209 LE CHANT DU B A R D E (extrait)

[Ossian parle:] Je veillais dans la nuit, et le vieux tronc du chêne Dans le large foyer brûlait en pétillant; L'orage mugissait dans la forêt prochaine, Et de loin le dogue hurlant Courait après le spectre abaissé sur la plaine. Salut! ô sombre nuit! salut! j'aime ton deuil; Maintenant des héros les âmes révérées, Dans les nuages égarées, Planent autour de leur cercueil. [Envoi à Le Tourneur:] Je fuyais autrefois les tableaux attristants Qu'étale à nos regards la campagne flétrie. Tout est changé: ma rêverie Ajourd'hui les préfère aux tableaux du printemps. De la vallée en deuil l'aspect mélancolique, Les vapeurs que décembre épaissit sur les airs, Ce soleil éclairant d'une lumière oblique La nudité des champs déserts. ' Tout ce qu'a peint le Barde en sa douleur sublime, Comme à lui m'inspire des vers. L'enthousiasme qui m'anime S'éveille plus ardent au milieu des hivers. Que ne puis-je habiter les monts couverts de neige Où l'Ecosse enferma ses citoyens heureux, Et contemplant les mers qui baignent la Norvège, Rêver au bruit des vents sous un ciel ténébreux! Peut-être l'habitant de ces rochers sauvages Redirait près de moi les hymnes douloureux Que chantait Ossian sur les mêmes rivages.

LES PYRENEES (extrait)

Haller a célébré les monts de sa patrie, Les Alpes ont redit ses chants; Sommets qui séparez la France et l'Ibérie, Vos tableaux aussi fiers sont pour moi plus touchants.

210 Oh! combien ma muse attendrie Se plut à contempler vos fameuses hauteurs, Où du grand Béarnais la mémoire chérie Vit à jamais chez les pasteurs. Jadis, j'ai parcouru les rochers helvétiques, Et, sur le haut du Mont-Anvers, J'ai du froid palais des hivers Atteint les orageux portiques; De loin, j'ai suivi dans les airs Ces routes que Saussure avec peine a franchies, Et le Mont-Blanc m'offrit ses trois têtes blanchies. Mais que j'ai mieux aimé le bizarre chaos De ces monts où naquit le meilleur des héros! Que de fois, sur leur cime arrivé dès l'aurore, J'ai rêvé jusqu'au soir au bruit des mille échos De ces gaves fougueux qui courent à grands flots Vers les doux champs de la Bigorre, Où le dieu Pan croirait encore Des prés arcadiens habiter le repos!
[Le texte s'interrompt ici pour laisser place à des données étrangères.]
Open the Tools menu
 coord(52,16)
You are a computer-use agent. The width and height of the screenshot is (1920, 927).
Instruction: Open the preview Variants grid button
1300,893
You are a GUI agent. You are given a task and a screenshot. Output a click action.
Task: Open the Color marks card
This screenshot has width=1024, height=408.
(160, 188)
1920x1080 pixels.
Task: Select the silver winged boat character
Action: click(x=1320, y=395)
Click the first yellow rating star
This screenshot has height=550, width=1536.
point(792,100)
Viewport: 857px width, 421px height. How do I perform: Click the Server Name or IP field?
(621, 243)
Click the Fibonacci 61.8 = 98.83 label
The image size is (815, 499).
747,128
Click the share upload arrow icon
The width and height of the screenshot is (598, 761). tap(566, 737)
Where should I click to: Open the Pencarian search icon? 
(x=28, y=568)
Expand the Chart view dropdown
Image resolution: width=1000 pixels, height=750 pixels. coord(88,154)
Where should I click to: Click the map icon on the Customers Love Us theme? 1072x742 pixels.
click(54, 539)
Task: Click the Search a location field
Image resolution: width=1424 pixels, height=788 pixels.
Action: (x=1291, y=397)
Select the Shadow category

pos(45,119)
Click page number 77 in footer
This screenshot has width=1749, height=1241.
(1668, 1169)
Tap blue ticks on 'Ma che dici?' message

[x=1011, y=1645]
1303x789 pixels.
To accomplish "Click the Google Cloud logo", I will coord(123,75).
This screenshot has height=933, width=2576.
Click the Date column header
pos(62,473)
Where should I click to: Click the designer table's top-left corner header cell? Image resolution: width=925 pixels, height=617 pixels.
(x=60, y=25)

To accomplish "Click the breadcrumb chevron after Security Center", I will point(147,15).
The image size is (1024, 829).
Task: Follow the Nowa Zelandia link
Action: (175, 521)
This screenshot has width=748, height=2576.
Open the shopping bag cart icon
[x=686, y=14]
J'étais fier de toucher ces cimes orgueilleuses, Où l'intrépide montagnard Tente des courses périlleuses Sur les pas du rapide izard. Au-dessus de la terre, en ces hautes retraites, Venez, suivez mes pas, ô peintres et poètes! Là mon vers, ennemi de l'art, Dans un capricieux délire, S'échappe et résonne au hasard Sur tous les modes de la lyre. Le génie en ces lieux plus librement respire, Et d'un goût trop timide ose braver la loi: Les aigles planent près de moi Et je partage leur empire. Majestueux sapins qui, bravant les frimas, Croissez dans le séjour des neiges, des tempêtes, Je vous ai dominés, et je vois sous mes pas S'humilier vos derniers faîtes. Ces pics où croît à peine un stérile gazon, Et sous qui s'abaissent les nues, De toutes parts à l'horizon Viennent m'offrir leurs têtes nues.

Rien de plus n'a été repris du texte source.